Selected extract:
One day I decided I was sick and tired of feeling sick and tired
. I missed training and I missed being powerful. I need strength training back in my life! I had heard about an old school hardcore gym from a guy I played softball with. It sounded right up my alley! I was in the back of the old grainery building in Ralston. When I started there it was called Custom Plus, but it was later renamed Mad Dog Gym http://www.maddognutrition.com/ . Mad Dog's has been owned by a guy named Gary Moore for years, and it's still there today. Gary is a very talented welder and built alot of the equipment in his gym and I will tell some of his pieces, I think are better than the top brands. I spent several years at Mad Dog's and enjoyed the primal atomsphere. it had no heat or air conditioning! It had big fans and a wood buring stove. Heavy Metal played loud all the time! and I loved it! It was a great place to train! It was also really cool that wrestling ledgend MadDog Vachon trained there. I trained for years at MadDog's. I got my but back in shapee, I started to compete in powerlifting, armwrestling and highland games. I also got interest in strongman contest and competed in events and decided to host an event here.
During my time at Mad Dogs I started to armwrestle. There was and still is an open pratice in Ralston at Mama Bear's Cave - (the garage of a local armwrestling champ). She has 3 armwrestling tables and lots of grip strength equipment. I haven't armwrestled much in the last 8 years but I did stop by last week and practice is still going strong! If you are interest in armwrestling go to http://www.armwrestle.com/ and contact Mary "Mama Bear" McCounnaghy and she will make an armwrestler out of you.
In around 2002, as I planning the first Heartland Strongman Challenge, I met the woman I would marry. She lived in Iowa and I spent alot of time driving over the river. So I started to look for a place to train over there. I eventually left Mad Dog's and started training at a place in Iowa called Fit4Life. At the time it was still owned by the orignal owners and we worked out deal to swap a membership for me and my girl friend for a sponsoship package at the 1st Heartland Strongman Challenge. It was a good fit for us, I could train heavy and she had plenty of machines and cardio equipment. Eventually the orginal owners sold the gym and the new owners didn't have much interest in working with the Heartland Strongman Challenge.
By this point I had been building strongman equipment and decided at some point to build my own home gym. In the mean while I started to look for other options for a gym to train at. I wandered over to the Depot Gym that I heard was under new ownership and thought I'd make a pitch to them. I guy named Aaron Bollig was running the gym at that time, who to this day we have remained friends. He was leasing the gym from the orginal owner. He really ran a good gym. Tons of weight and some guys training MMA. I learned a ton at training MMA from Aaron and the guys. Monday thru Friday I would take a long lunch, work out with some guys and we would take turns picking up lunch at the Goldmine bar and grill across the street. We ate at the gym counter and talked about training, then headed back to work. This only lasted about a year, and the building owner sold to ConAgra and Aaron was out of the gym business and I was out of a gym. Luckily my home gym was ready. Even though I had mostly strongman equipment, I was gathering other pieces and could do a full work out. We had a extra deep full 2 car garage and I parked outside, so my half was my gym.

Exercises:
1. List every person named in the account of training at gyms around Ralston.
2. Write the next part of the account of training at gyms around Ralston, starting after its last sentence.
The lines that come after this text are not needed for the tasks.

Given information:
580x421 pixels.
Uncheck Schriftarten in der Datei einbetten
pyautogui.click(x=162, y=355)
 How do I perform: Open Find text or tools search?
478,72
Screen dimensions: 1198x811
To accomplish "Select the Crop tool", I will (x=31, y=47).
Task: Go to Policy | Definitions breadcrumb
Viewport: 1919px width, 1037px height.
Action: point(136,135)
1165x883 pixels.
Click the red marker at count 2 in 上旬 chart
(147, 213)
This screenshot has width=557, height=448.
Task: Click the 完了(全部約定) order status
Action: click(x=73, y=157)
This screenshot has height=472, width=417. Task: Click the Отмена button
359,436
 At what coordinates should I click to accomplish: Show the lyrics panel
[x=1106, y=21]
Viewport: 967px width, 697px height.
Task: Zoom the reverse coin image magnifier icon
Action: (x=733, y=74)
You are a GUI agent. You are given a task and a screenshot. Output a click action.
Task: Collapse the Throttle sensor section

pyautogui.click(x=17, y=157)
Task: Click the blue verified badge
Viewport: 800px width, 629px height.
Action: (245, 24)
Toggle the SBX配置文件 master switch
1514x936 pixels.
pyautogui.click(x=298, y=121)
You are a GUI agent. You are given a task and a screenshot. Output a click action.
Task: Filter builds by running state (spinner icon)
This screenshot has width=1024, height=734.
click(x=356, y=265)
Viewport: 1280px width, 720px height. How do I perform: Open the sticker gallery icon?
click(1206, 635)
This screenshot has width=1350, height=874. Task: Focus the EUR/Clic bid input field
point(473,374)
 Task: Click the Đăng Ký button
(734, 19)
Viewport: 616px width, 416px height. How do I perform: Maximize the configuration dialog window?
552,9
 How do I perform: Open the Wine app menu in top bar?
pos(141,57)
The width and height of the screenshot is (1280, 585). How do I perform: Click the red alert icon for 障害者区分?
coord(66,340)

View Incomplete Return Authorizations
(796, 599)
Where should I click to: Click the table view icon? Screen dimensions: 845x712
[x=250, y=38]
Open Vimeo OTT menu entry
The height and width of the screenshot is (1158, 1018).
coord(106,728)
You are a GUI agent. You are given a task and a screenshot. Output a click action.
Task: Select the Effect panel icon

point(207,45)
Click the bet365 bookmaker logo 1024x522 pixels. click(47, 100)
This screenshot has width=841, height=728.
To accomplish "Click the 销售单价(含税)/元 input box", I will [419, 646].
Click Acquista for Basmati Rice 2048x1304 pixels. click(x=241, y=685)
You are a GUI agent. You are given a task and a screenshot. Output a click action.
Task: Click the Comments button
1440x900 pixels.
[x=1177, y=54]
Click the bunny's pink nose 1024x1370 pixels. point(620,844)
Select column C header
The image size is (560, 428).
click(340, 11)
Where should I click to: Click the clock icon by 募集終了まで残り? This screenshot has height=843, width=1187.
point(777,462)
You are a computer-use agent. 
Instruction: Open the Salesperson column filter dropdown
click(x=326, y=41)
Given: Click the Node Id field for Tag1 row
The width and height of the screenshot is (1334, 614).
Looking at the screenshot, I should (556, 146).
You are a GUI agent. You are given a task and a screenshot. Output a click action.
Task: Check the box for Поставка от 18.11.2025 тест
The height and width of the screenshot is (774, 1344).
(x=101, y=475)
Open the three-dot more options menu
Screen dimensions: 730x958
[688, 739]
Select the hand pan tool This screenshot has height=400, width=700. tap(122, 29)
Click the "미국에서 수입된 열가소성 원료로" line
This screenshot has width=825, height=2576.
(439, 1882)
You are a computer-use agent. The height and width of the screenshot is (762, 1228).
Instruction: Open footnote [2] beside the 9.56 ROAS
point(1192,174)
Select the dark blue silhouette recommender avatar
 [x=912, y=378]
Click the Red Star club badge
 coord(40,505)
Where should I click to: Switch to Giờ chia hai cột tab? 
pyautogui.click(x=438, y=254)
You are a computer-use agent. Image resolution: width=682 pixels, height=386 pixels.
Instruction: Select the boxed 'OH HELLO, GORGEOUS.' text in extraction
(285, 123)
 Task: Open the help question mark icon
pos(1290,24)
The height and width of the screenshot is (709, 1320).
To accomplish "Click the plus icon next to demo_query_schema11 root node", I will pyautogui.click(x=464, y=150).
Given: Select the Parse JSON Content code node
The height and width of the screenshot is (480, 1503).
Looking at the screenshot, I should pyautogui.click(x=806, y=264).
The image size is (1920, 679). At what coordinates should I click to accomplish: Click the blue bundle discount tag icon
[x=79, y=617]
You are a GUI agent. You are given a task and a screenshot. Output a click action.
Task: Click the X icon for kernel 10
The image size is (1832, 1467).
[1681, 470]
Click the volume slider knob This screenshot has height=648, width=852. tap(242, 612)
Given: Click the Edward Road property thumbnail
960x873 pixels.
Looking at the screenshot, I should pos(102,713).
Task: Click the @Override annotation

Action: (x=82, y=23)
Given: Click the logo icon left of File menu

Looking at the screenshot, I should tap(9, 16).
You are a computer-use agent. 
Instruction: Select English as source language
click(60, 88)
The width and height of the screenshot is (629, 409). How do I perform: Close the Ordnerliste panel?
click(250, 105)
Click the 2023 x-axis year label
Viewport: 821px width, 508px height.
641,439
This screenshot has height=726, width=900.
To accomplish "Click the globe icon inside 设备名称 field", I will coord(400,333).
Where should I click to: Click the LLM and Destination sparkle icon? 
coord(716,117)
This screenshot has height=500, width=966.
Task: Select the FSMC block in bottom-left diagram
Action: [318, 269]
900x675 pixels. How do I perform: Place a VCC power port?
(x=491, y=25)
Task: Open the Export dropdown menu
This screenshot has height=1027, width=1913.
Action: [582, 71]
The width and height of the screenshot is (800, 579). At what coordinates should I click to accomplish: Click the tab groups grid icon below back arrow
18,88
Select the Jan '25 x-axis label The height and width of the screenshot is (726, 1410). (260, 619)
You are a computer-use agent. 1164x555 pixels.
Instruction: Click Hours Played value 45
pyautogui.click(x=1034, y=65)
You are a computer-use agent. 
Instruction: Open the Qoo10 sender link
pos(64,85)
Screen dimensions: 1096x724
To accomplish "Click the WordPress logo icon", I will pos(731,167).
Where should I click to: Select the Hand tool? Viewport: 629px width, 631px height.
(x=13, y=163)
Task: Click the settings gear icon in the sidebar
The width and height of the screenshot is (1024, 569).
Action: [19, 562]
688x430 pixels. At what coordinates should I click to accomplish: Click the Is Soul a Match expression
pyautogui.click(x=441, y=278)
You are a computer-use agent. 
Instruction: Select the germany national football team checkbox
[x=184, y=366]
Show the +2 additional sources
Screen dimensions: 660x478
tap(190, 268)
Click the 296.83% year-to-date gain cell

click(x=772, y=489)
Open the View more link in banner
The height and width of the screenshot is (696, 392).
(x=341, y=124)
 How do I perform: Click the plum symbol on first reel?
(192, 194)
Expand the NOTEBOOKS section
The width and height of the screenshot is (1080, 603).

Answers:
1. Gary Moore, MadDog Vachon, Mary "Mama Bear" McCounnaghy, Aaron Bollig

2.
At this point I was married and had a baby girl and working out a home was much better. I would ocassional have friends over to train and could work out early in the morning or late at night, with out leaving my family. I had a full strongman package - Super Yokes, Farmers Walks, Logs, Stones, Conan's Wheel, Silver Dollar Deadlift boxes, Sleds, Truck Pull and Tractor Tires. I had Highland Games gear - a Hammer, 56lb Weight for Height and a Caber. I had a power rack and a ton of weight so I could train powerlifting. I had various other gym pieces as well. I had my home gym and it was awesome. I trained hard even though I my traveling to contest stopped, but I did have several small USAWA meets in my gym. As my family grew family grew and my career became more demanding, my workouts became less consistant. The Hearltand Strongman Challenge had become more work than fun and I ended the event. We had started to plan to move out of the country and back to Nebraska into a neighborhood.
We found a great house in Papillion, it was a bigger house with alot less land to maintain, but a smaller garage. Which was ok because I was getting older and wanted heat in my new gym and I wanted to park in the garage during the winter. The house we moved to had a large finished family room in the basement and 2 other good size rooms, one for storage and one was a workshop. The workshop became my gym, but I had a lot less space. Since my Strongman days were behind me, I sold off almost all the strongman gear. I still had a great gym and was very purposeful about the pieces I keep for my new gym and sold off the rest. I do regret getting rid of a few things, but ultimately I feel I did a good job, picking pieces for my new gym.
By now I was working alot of hours at my new career as a Financial Advisors, I had a wife and 3 kids and become less motivated to train. I slowly assembled pieces of equipment and worked out off and on of the first 4 years we lived here. It actually it took my 4 years to get everything put together. Needless to say, I was not training hard anymore. My wife was doing a good job of working out, but she didn't use the gym, she likes the fitness DVD's.
On September 14, 2008 that stock market was in the process of imploding and the company I worked for was hours away from bankruptcy. By the end of the day they were owned by another company and my future was uncertain. People started losing their jobs the next day and by the end of the year I was one of them. Fortunatley for me I was only out of work for 3 weeks, but I bounced around for a couple years, working for bad companies doing things I hated. In February 2011, I decided enough was enough! It was time to figure out what I was going to do the rest of my life. I decided I had reached the point I needed to start all over, I also needed to get healthy again. So I got off my but and made some changes. I finsihed putting the gym together and I started to train again and took it serious! Over the 3 previous years of stress, I gained 30 pounds of fat and lost 30 pounds of muscle. I got high blood pressure and high cholesteral. It was time to start taking care of myself, it was time to make changes in my career.
So that is what I am doing getting in shape and rebuilding my career. I have lost 30lbs and can run 5miles in under an hour and my bench is climbing back to previous highs. I am getting stronger and better everyday!
I also have some new training partners. My daughters are soccer players and ballet dancers and like to train in my gym. They are too young to really do weights yet, but we do lot of running and jumping, stretch bands and work with the medicine ball. I am glad to see them take an interest and start some healthy habits early.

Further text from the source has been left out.